Pictures stay out of the copy; output exactly the lines from the one containing "Task: Click the" through the end of the material.

:::::

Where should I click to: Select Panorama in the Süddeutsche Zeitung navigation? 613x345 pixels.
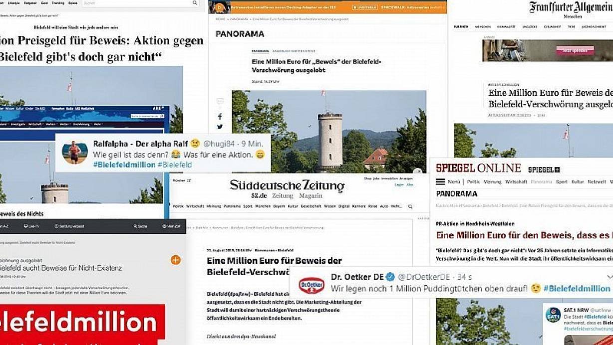click(232, 206)
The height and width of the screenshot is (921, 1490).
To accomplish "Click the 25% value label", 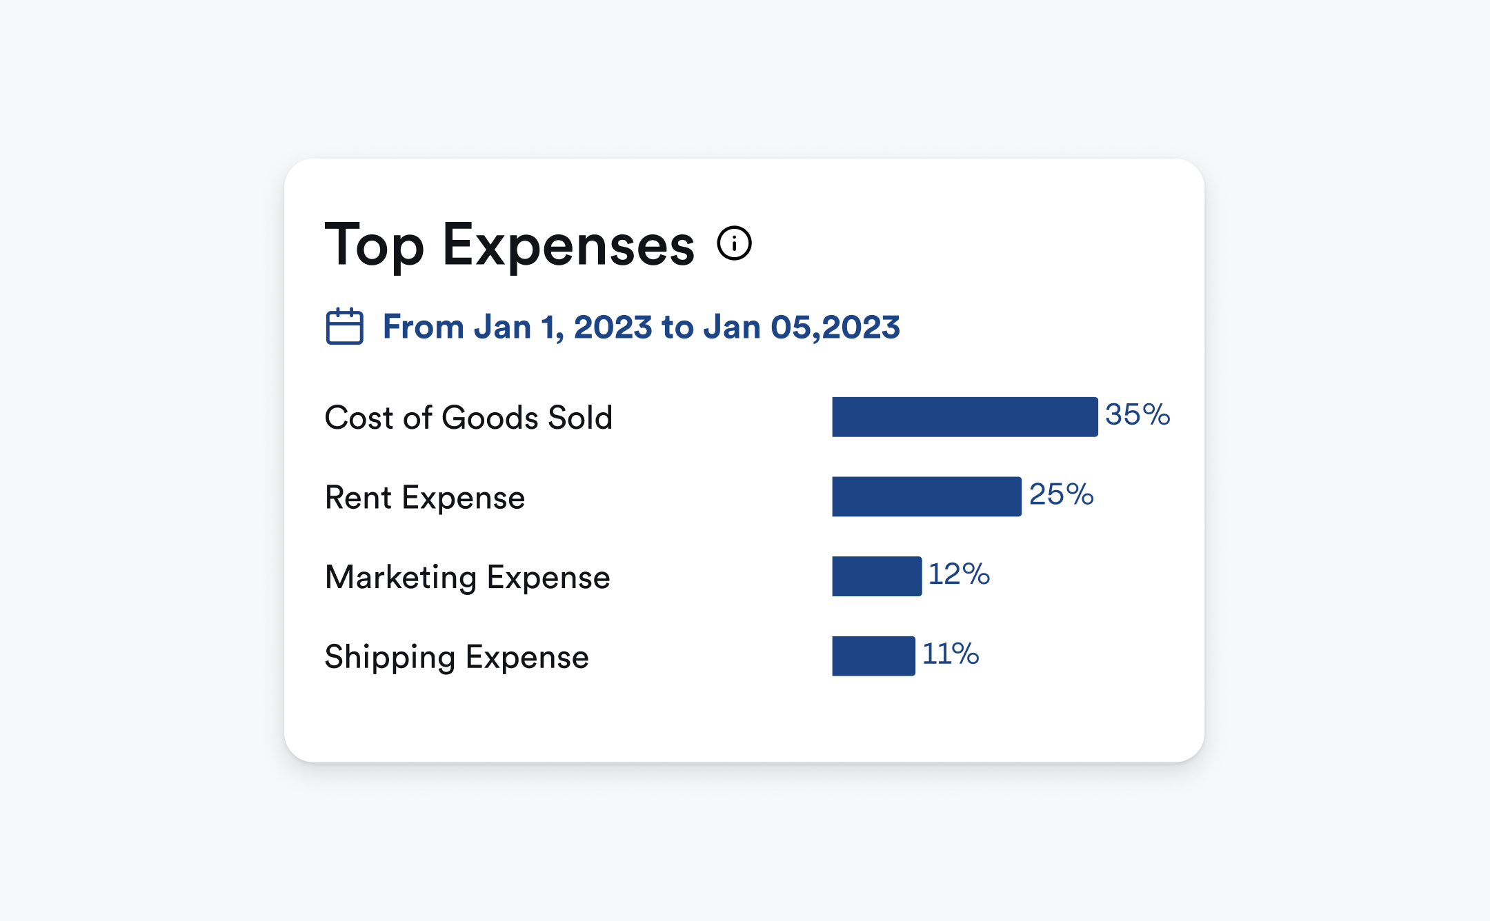I will tap(1061, 494).
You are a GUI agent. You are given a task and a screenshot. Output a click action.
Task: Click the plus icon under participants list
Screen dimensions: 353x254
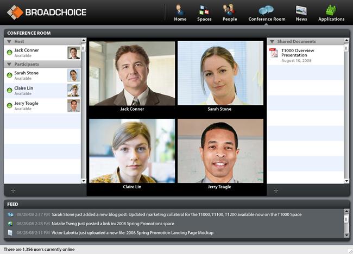[x=13, y=191]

:::::

• Solution to this task:
Task: Click the plus icon under participants list
Screen dimensions: 353x254
[x=13, y=191]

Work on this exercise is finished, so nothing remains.